Неоднократно предсказанная в стихах и разговорах, долгожданная тобою смерть грянула, тем не менее, как гром среди ясного неба. Убил бы меня за клише. «Не чужесловь – своеобразен гений»: изобрел свой афоризм из двух чужих.
– Страх толпы. Панургово стадо: один за всех, все за одного. Демофобия, как говорят у нас в деревне. Извне и изнутри. Хуже нет, когда толпа толпится в самом тебе. Один человек может быть толпой так же, как толпа – одним человеком.
Твое собственное объяснение. А довлатовское – см. выше: толпа из одного человека.
– Он так часто прощался с читателями, что грех было бы обмануть их ожидания, – откомментировал его смерть один пох*ист из твоих друзей, ставший врагом номер один.

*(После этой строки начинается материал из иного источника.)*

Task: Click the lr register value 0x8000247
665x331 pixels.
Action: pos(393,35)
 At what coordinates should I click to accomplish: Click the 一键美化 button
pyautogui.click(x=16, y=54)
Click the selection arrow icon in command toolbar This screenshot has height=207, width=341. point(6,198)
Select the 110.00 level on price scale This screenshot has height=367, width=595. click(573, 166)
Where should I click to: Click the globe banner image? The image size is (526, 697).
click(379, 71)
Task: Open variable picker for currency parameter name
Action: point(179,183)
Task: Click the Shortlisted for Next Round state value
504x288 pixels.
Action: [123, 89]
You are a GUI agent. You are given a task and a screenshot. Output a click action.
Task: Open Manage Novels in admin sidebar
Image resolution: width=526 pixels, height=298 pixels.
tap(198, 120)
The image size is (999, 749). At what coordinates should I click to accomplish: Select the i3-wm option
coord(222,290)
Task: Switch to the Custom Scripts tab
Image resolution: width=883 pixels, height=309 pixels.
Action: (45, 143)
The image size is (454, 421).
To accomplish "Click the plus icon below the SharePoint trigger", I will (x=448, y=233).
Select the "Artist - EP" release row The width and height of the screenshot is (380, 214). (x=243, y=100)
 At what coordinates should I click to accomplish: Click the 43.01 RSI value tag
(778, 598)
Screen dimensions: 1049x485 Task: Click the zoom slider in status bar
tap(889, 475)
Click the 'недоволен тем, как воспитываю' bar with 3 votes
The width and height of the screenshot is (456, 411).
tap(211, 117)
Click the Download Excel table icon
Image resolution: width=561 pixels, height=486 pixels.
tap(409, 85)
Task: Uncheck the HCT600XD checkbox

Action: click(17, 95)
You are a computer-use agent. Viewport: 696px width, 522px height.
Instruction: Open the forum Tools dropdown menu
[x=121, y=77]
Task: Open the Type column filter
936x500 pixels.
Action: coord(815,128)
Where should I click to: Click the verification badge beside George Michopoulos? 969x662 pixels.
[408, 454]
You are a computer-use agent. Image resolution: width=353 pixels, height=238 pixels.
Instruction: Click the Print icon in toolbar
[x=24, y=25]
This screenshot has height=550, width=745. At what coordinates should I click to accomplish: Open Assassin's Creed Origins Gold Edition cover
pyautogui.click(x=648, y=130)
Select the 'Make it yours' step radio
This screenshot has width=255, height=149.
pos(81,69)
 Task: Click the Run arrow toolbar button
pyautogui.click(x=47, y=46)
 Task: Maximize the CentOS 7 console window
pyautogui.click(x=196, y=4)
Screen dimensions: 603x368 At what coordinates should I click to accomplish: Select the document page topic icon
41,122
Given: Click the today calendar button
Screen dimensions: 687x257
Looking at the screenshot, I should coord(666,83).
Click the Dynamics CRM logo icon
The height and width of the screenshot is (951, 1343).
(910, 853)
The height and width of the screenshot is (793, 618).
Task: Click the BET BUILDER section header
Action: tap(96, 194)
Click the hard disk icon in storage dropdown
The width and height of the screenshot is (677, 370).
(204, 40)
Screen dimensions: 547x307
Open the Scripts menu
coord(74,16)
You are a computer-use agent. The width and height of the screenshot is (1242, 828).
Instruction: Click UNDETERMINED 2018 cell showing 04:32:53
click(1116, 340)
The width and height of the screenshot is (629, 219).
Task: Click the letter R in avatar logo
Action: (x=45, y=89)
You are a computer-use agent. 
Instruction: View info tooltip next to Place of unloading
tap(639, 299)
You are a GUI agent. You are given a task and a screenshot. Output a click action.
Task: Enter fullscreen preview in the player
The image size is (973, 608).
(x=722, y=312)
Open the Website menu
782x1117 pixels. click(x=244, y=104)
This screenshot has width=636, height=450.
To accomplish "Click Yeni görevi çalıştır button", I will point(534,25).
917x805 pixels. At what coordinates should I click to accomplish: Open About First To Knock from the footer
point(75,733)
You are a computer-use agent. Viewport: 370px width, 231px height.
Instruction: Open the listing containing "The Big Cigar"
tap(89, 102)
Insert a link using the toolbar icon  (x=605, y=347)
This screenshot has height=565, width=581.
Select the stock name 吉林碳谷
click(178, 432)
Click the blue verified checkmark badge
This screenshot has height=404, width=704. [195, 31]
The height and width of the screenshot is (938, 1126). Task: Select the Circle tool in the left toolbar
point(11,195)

Этот твой бывший друг, который увел у тебя фемину (точнее, брал взаймы во временное пользование, чтобы тебе досадить), единственный из ахматовского квартета никак печатно не отреагировал на твою смерть, хотя когда-то, пока не стряслась беда, вас связывала почтительная дружба на бытовом, литературном и даже метафизическом уровне. Прямым доказательством чему – вы так и остались на «вы», несмотря на тесноту общежития в вашей питерской ложе, все дивились этому вашему «выканью». (Довлатов не в счет – он из дальнего окружения.) Чем тесней единенье, тем кромешней разрыв, как сказал бы ты, анонимно сам себя цитируя. А потом, с разрывом, ваша связь тайно упрочилась: уже на физиологическом уровне, через общую… «вагину» зачеркиваю и вставляю «минжу», из любимых тобой словечек, хотя лично мне больше нравится «разиня». Не знаю, надолго ли хватит его молчания. Коли даже великий немой заговорил.